Providing a consistent and predictable performance experience for applications is an important goal for cloud providers. Creating isolated job domains in a multi-tenant shared environment can be extremely challenging. At Google, performance isolation challenges due to memory bandwidth has been on the rise with newer workloads. This talk covers our attempt to understand and mitigate isolation issues caused by memory bandwidth saturation.

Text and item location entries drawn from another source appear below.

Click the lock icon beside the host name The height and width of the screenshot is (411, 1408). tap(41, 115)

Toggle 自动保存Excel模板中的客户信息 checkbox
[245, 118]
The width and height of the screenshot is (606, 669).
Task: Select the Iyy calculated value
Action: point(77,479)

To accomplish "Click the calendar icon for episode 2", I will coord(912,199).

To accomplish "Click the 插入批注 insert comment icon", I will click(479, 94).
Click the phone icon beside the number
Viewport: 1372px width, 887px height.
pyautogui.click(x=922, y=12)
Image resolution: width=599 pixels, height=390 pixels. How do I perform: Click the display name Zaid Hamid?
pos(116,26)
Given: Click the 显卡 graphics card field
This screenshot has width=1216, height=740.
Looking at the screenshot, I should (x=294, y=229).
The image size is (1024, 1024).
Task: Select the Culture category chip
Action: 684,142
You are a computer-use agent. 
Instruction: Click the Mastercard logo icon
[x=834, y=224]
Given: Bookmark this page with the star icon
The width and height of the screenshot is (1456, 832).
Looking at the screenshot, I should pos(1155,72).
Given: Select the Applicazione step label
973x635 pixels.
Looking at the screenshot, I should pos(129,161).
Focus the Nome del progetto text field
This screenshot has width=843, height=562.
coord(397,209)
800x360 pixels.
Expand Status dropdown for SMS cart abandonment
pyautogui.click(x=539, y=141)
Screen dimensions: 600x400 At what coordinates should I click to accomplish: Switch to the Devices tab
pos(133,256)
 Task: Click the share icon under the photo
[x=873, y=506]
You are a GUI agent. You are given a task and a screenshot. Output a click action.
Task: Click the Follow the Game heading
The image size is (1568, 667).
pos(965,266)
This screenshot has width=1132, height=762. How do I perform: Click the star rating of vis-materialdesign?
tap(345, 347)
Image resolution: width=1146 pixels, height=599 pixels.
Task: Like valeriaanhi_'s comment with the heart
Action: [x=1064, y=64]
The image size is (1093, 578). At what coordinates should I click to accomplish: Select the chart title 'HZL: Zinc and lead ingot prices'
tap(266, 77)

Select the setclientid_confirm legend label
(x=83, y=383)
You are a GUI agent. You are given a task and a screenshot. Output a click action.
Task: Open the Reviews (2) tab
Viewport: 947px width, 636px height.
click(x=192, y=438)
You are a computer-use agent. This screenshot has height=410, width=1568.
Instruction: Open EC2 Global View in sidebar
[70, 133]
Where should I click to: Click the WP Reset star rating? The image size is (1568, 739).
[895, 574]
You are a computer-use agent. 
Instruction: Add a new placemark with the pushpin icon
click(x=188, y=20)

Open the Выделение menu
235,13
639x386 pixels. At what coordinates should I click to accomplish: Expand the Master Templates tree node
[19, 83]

The recent Intel RDT support in Linux helps us both monitor and manage memory bandwidth use on newer platforms. However, it still leaves a large chunk of our fleet at risk of memory bandwidth issues. The talk covers three aspects of our isolation attempts:
At Google and Borg, we run all application in containers. Our first attempt was to estimate memory bandwidth utilization for each container on all supported platform by using existing performance counters. The talk will cover details on our approximation methodology and issues we identified in monitoring as well as some usage trends across different workloads. The second part of our effort was focussed on building actuators and policies for memory bandwidth control. We will cover multiple iterations of our enforcement efforts at node and cluster level with production use-cases and lessons learnt. For newer platforms, we attempted to use Intel RDT support via the resctrl interface. We ran into issues on both the monitoring and isolation side. We’ll discuss the fixes and workarounds we used and changes we proposed for resource-control support in Linux. We believe the problems and trends we have observed are universally applicable. We hope to inform and initiate discussion around common solutions across the community.